Apparently, Rick Santorum is displeased that he's being forced to talk about stuff like contraception, and Satan's war on America, when other candidates aren't getting the same kind of questions. One of his aides made the complaint to conservative journalist Byron York:
But specifically religious questioning of Romney is as rare as specific Romney statements about Mormon beliefs. Given the current grilling of Santorum, that is a source of growing frustration to Santorum's advisers. "Why is Mormonism off limits?" asks one. "I'm not saying it's a seminal issue in the campaign, but we're having to spend days answering questions about Rick's faith, which he has been open about. Romney will turn on a dime when you talk about religion. We're getting asked about specific tenets of Rick's faith, and when Romney says, 'I want to focus on the economy,' they say, OK, we'll focus on the economy."
In one way, Santorum's people have a point. Reporters haven't asked Romney lots of questions about Mormonism, for a few reasons. First, Romney does almost no interviews or press conferences, so reporters seldom get the chance to ask him about anything. Second, as the Santorum aide says, Romney will quickly deflect any question about Mormonism to a more general point about the importance of faith, Obama's "war on religion," blah blah blah. And finally, I suspect reporters are a little nervous about seeming intolerant. If you start asking Romney questions about the more colorful aspects of Mormon theology, you might sound like your being intolerant of a minority religion and implying that Romney's faith could be disqualifying. On the other hand, Santorum is quite happy to talk about what he thinks God wants and what he thinks God hates, speaking in much more concrete terms about religion than Romney ever does.

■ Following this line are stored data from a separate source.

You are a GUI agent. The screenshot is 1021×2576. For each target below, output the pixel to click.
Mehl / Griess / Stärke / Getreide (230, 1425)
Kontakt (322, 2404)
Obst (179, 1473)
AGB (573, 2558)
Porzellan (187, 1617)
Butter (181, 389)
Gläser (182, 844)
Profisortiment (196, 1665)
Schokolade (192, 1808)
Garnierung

And Santorum's got company in one way: most Americans do, in fact, believe in the Devil—70 percent, according to this 2007 Gallup poll. But members of the press corps—whether they're liberal, conservative, or otherwise—are probably less likely to be in that group, if for no other reason than the fact that they tend to be well-educated. So when they hear that Santorum gave a speech in 2008 talking about how Satan was going after America, and in fact had already successfully taken over some parts of American life, particularly academia (no wonder that vice-provost tried to get me to change my major to Beelzebubian Studies!), they react with a certain degree of surprise. And most politicians, particularly national politicians (as opposed to some back-bench congressman no one's ever heard of) simply don't talk in those terms, so it's notable for being novel.
But this is what happens when you become a serious contender: people start looking over your whole history, including your legislative record, your personal finances, and yes, your religious beliefs. And when you've spent your career scolding people about how they're misusing their naughty bits, and proclaiming the need to get religion—your religion, anyway—more involved in our political life, it's going to be open for discussion.
And my broader position on this is that all these candidates ought to get asked about their religious beliefs, for the simple reason that they're the ones who bring it up. You can't say, as they do often, that your religion is the bedrock of everything you believe and everything you do, and then turn around and say we as citizens shouldn't ask you questions about it. To use an analogy I've offered before, if a candidate said, "I'm an existentialist, and I'll be guided by that philosophy every day in the Oval Office," but then said, "Hey, why are you asking me questions about existantialism? Let's talk about something else," we'd find it awfully strange. If Santorum wants to argue that we shouldn't talk about his religious beliefs because they aren't really important to him and they won't have any impact on the way he'd act as president, then fine. But he's the one who says his religion is important.